**WHAT THIS TASK INVOLVES:**
Return all lines in the material below that contain "section".

SOURCE INFORMATION below:

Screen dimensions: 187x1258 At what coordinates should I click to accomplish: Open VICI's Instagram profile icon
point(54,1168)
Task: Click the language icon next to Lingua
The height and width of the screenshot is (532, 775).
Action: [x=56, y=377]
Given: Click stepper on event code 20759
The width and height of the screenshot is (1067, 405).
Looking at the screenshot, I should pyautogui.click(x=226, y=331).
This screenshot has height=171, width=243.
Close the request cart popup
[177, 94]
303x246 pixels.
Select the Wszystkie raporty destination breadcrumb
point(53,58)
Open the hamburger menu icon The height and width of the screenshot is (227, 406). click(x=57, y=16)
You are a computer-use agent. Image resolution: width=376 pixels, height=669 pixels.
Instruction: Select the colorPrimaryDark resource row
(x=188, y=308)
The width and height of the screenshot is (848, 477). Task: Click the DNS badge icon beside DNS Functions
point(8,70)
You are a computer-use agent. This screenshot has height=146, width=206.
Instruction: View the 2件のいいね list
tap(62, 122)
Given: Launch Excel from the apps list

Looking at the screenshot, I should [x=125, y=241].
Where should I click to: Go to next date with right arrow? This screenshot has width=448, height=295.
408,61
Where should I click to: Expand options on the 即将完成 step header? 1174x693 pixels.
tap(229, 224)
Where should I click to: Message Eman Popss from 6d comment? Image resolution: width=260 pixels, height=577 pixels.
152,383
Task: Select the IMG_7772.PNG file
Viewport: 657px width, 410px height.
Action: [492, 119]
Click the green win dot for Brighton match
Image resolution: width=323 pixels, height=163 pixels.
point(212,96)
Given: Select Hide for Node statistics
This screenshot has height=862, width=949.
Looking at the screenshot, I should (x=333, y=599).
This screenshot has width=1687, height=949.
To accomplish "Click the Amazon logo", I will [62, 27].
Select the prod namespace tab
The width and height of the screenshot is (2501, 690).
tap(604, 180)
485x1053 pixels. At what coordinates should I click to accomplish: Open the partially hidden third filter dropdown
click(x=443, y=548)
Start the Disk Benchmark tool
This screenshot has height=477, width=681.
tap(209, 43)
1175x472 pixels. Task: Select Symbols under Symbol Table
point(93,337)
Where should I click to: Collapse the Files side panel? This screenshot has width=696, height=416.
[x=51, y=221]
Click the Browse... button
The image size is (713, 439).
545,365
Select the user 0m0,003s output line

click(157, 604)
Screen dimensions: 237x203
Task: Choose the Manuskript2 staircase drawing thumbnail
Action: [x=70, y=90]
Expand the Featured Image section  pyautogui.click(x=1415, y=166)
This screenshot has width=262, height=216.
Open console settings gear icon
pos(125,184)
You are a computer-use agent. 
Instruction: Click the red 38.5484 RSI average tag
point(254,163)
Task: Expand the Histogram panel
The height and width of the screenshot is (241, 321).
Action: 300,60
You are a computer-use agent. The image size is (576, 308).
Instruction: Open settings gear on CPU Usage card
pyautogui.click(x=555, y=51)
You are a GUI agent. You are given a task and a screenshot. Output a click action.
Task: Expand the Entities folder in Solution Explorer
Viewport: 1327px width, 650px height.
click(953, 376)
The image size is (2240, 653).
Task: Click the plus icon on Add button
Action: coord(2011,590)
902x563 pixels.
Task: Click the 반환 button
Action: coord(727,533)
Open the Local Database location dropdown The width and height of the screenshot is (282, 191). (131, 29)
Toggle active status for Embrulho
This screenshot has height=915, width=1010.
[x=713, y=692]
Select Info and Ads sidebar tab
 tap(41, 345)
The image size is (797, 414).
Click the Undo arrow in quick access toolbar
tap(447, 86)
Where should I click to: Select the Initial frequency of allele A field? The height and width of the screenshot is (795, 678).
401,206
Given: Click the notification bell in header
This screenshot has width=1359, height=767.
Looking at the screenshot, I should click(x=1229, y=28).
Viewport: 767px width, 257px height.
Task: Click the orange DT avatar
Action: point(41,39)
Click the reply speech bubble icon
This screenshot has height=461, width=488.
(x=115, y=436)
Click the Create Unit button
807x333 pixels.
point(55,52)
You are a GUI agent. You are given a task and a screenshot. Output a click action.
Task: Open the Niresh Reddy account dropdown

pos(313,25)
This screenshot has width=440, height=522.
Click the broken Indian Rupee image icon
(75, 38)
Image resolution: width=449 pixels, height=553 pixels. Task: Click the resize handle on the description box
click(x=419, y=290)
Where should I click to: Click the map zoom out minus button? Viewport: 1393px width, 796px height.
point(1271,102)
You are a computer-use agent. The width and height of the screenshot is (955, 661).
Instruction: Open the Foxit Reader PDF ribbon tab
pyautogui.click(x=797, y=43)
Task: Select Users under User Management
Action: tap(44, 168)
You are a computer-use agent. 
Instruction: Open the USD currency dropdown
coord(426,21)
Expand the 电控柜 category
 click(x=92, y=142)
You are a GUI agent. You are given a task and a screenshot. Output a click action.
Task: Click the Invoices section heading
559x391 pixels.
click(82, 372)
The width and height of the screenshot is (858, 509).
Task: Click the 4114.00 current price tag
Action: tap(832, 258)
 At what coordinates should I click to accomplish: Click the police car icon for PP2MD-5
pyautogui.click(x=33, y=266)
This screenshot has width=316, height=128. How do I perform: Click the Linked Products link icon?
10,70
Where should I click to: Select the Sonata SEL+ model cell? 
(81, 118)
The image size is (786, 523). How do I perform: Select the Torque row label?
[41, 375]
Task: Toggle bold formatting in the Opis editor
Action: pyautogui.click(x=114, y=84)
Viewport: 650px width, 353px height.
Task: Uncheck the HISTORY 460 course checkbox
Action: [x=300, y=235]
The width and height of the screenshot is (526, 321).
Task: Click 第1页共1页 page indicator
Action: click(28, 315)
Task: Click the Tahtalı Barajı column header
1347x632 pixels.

End of SOURCE INFORMATION.

**ANSWER TO THE PROBLEM:**
Expand the Featured Image section  pyautogui.click(x=1415, y=166)
Task: Click the Invoices section heading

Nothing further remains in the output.